Our goal: write, cast and shoot a unique teaser that (as the rest of the team) doubles as pitch video by introducing our characters, the crew and the concept for the show. A show in which Vancouver plays itself and we follow the lives of four young people – Clinton, Wallace, Molly and Jackson. I’m not gonna try to explain it by myself, so I’ll just quote the writers (as they’re more numerous and experienced than me) with the plotline: “A post-modern comedy following four friends through heartbreaks, hangovers and (happy) endings in No-Fun City”. If you’re not from Vancouver or didn’t get the No-Fun-City reference, here’s your chance.

One week after that meeting we had a first version of the script with a bunch of locations all around the city.
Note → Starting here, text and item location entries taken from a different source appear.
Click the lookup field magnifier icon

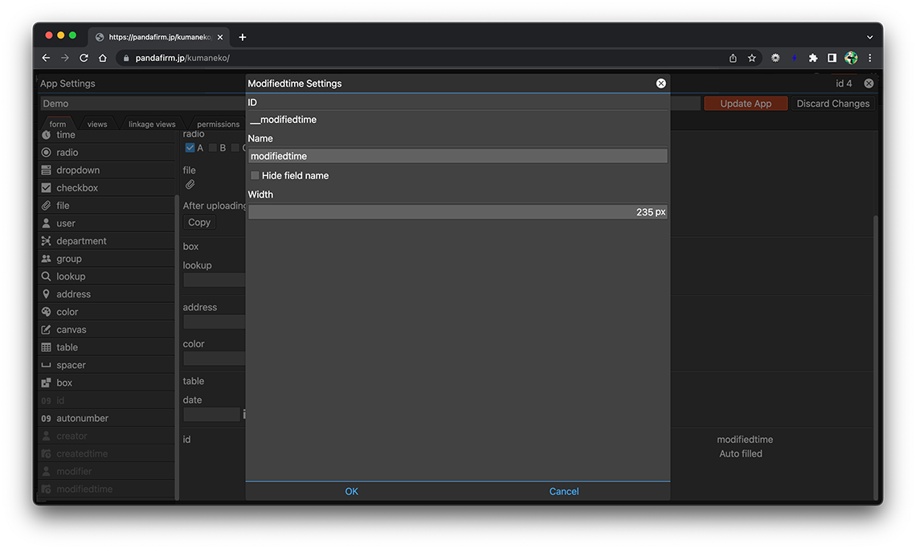pos(47,277)
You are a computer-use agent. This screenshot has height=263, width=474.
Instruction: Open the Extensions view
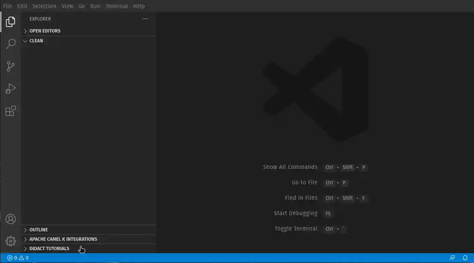click(10, 111)
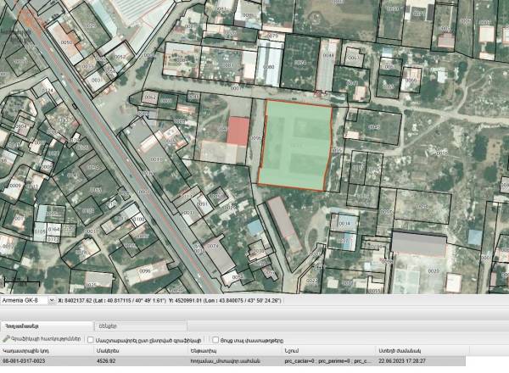Click the green highlighted parcel on map

[294, 144]
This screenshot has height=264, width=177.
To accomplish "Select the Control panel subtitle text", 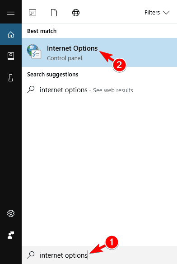I will point(65,58).
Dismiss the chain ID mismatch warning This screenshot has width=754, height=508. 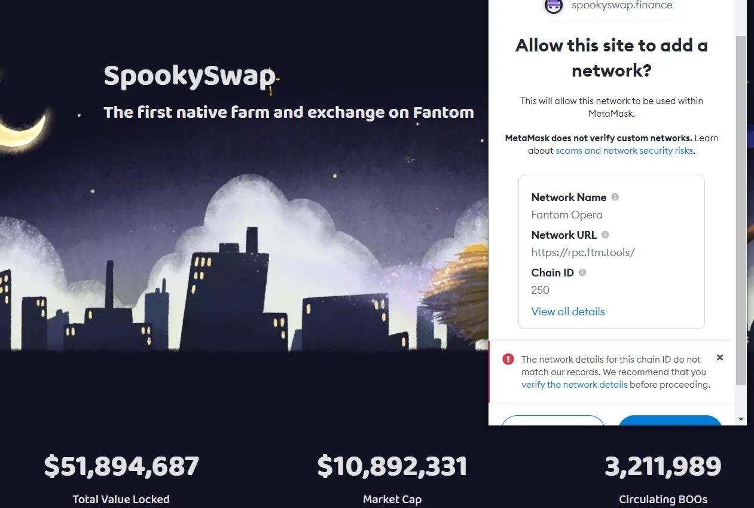[x=720, y=357]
There was also casting and location scouting (which was the moment when I realized the power of sun surveyor apps, but that’s another post). Out of casting the characters came to life through Michela, Brad and Angie… and Nisha (yep, one of the writers!). Shooting was scheduled for the weekend (April 2nd and 3rd). The weather forecast kept messing with us, saying stuff like “cloudy” or “rain” when what we needed the most was clear weather, particularly during the sunset. I was worried to the point that I kept annoying Sasha to switch the scenes from one day to the other because of the sun – and I’m deeply grateful because she did it for our most important scene and the rest worked out perfectly. Meghan, our costume designer, also came aboard during this pre-production time, making the characters look amazing.

It had been the longest time since I’d been on set with a real team – where people do their work and collaborate to improve everyone else’s. It was a truly great experience, resulting in some of what I believe to be my best work. Everyone in the team was amazing, fun not only to work with, but to chat during our long breaks (it felt like a 36-hour shoot with two 5 hour naps in between and a few resting moments while driving to and from location). I mean, we got sunset, sunrise, beach, park, downtown, daylight and night scenes, natural and artificial lighting, improv and scripted, indoors and outdoors, it really feels like something that couldn’t be shot in a single weekend!

After shooting, I edited our pitch in two days and then spent another half day sitting down with Kelly and refining it to perfection. After that Gonz worked on the sound and I got the time to jump in full-on in post-processing: stabilizing, retiming, compositing and grading. That made a world of difference and it was the moment I was able to clearly see that the A7s II was a real upgrade from the 5D3. Our teaser comes out on the 18th and I’m gonna need all your help with voting and sharing it to make sure we’re the most popular project in that competition!

I wanted to enthusiastically thank the people involved, all of you. It was both an honor and a pleasure to work with such dedicated and talented artists. If we win, I know shooting the pilot will be a blast, so bring it on, Storyhive!